La mobilité professionnelle est à un tournant historique. Entre les embouteillages urbains, la hausse des coûts du carburant et l’urgence climatique, le modèle du « tout-voiture » s’effrite. Dans ce contexte, la flotte de vélos d’entreprise s’impose non plus comme une option « sympa », mais comme un véritable outil stratégique pour les organisations.
Qu’il s’agisse de vélos de fonction attribués ou de vélos de service en partage, le deux-roues redessine les contours de la marque employeur. Pourquoi franchir le pas ? Comment structurer sa flotte ? Décryptage.
1. La flotte de vélos : Réponse aux enjeux RSE et QVT
L’intégration d’une flotte de vélos (électriques ou musculaires) répond simultanément à deux piliers majeurs de la stratégie d’entreprise moderne.
L’impact carbone et la RSE
Le transport représente une part significative des émissions de CO2 d’une entreprise (Scope 3). Remplacer une partie de la flotte automobile par des vélos à assistance électrique (VAE) permet une réduction drastique de l’empreinte carbone. Pour un trajet domicile-travail de 10 km, le vélo émet environ 0g de CO2, contre une moyenne significative pour un véhicule thermique. C’est un argument de poids pour les rapports RSE et l’image de marque « verte » de la société.

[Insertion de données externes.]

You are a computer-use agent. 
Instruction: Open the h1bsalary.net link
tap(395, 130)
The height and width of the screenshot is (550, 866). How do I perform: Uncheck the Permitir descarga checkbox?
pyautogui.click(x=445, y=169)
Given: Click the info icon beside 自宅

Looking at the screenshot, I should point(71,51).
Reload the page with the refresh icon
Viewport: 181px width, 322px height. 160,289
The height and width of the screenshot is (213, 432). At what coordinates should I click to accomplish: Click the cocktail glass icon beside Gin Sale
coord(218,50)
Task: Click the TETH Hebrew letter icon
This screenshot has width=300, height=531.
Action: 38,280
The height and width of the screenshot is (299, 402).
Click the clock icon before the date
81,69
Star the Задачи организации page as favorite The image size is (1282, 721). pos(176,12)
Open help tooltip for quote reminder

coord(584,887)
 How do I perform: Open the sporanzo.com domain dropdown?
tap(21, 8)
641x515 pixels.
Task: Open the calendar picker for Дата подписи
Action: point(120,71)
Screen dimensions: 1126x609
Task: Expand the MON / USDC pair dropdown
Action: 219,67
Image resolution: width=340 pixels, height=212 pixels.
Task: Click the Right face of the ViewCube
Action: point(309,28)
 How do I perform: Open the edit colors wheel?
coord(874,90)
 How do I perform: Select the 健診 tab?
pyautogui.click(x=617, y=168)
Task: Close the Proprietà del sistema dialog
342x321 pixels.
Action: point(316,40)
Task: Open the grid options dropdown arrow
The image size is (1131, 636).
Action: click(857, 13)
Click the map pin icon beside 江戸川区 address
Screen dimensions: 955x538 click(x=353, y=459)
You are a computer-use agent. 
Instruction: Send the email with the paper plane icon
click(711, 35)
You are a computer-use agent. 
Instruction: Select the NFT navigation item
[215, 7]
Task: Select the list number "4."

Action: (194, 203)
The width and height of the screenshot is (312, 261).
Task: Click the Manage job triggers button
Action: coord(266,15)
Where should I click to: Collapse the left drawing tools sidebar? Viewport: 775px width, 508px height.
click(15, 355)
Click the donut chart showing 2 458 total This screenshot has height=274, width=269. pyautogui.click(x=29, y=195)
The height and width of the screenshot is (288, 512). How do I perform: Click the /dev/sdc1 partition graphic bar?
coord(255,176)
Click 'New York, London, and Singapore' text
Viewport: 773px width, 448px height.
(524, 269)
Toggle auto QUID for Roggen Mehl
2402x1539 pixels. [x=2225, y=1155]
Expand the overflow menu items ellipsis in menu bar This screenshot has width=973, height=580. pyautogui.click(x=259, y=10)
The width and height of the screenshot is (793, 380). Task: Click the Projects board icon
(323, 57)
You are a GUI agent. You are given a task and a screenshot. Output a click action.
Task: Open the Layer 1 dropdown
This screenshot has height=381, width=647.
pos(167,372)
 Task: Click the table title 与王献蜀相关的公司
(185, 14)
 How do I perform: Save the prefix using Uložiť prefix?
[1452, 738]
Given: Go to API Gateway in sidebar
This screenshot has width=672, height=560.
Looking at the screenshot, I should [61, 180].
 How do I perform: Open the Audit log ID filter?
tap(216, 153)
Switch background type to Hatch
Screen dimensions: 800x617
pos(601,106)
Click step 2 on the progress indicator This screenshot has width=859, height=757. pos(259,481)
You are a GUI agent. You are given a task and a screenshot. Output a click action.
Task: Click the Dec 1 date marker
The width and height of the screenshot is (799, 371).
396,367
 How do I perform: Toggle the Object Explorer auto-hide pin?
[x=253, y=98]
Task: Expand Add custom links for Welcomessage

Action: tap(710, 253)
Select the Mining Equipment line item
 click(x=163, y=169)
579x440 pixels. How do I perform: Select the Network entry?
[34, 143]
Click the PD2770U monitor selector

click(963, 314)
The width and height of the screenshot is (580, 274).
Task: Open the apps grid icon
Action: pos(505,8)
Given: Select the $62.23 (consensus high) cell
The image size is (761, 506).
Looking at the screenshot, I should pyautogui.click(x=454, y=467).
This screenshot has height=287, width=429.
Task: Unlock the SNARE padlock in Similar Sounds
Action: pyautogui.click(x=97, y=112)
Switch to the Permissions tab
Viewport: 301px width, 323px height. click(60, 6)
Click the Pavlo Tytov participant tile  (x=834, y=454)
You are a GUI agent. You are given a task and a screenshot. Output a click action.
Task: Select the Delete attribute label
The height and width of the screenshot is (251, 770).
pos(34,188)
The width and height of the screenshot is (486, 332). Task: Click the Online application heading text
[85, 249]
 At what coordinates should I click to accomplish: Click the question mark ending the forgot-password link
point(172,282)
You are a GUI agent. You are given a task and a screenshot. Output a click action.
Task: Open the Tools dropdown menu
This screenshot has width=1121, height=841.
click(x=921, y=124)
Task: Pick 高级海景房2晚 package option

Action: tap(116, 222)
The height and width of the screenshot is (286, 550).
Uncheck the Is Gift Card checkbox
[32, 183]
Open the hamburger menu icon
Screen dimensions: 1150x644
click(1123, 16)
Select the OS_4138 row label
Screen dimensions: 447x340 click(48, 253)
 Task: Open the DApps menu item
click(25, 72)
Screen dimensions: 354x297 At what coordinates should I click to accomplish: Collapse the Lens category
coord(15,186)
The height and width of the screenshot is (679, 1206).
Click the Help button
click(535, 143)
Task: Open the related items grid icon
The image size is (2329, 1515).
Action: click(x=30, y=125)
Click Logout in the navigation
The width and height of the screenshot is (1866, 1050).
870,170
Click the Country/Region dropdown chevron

La Qualité de Vie au Travail (QVT)
Au-delà de l’écologie, c’est la santé des collaborateurs qui est en jeu. La pratique régulière du vélo réduit le stress lié aux embouteillages, améliore la condition physique et réduit l’absentéisme. Un collaborateur qui vient à vélo est souvent plus ponctuel et plus énergique dès son arrivée au bureau.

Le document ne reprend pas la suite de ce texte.